Contes philosophiques
Trois histoires s’entremêlent dans ce texte au vocabulaire ciselé à la perfection (plus de dix ans de gestation oblige), offrant différents niveaux de lecture. Celle des farces du Diable, tel un rédempteur, qui visent les bureaucrates incompétents, cupides, les médiocres, les mouchards encouragés par le régime de Staline, et la question du Bien et du Mal.
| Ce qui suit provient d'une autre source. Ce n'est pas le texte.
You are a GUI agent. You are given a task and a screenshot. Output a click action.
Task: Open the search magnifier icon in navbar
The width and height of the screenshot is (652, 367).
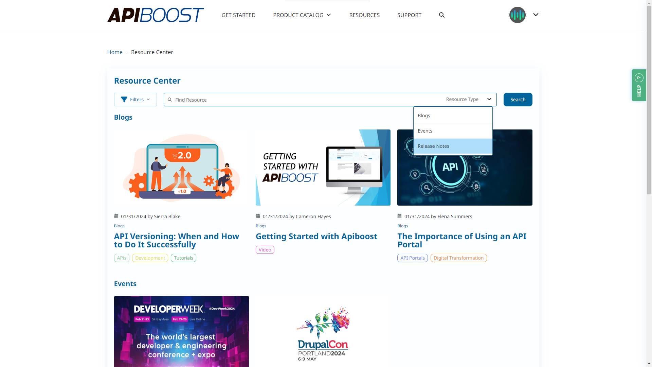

Ensuite, apparaît Ponce Pilate à Jérusalem en l’an 33 qui laisse crucifier Jésus de Nazareth, « parmi tous les défauts humains, le plus grave est la lâcheté ». Et enfin, un romancier dit « le Maître » tourmenté par la censure, aidé par l’amour de Marguerite prête à tout sacrifier pour le retrouver, « Qui t’a dit qu’il n’existait pas, en ce bas monde, de véritable, de fidèle, d’éternel amour ! ».
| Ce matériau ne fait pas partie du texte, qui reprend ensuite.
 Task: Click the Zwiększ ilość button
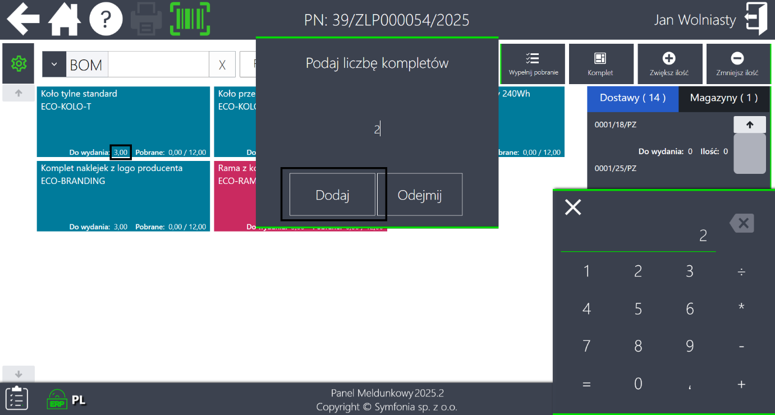click(x=669, y=64)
Un chef d’œuvre absolu, véritable prouesse narrative entre fantaisie, satire sociale et politique, songe extravagant, et sublime passion amoureuse qui nous laisse admiratif d’un homme de lettres éminent dramaturge, intègre, volontaire, ardant défenseur de la liberté créatrice qui fut éreinté par la critique et qui « jusqu’au dernier jour de sa vie, continua à revoir et corriger ce roman sans jamais cependant nourrir le plus faible espoir de le voir publier un jour ».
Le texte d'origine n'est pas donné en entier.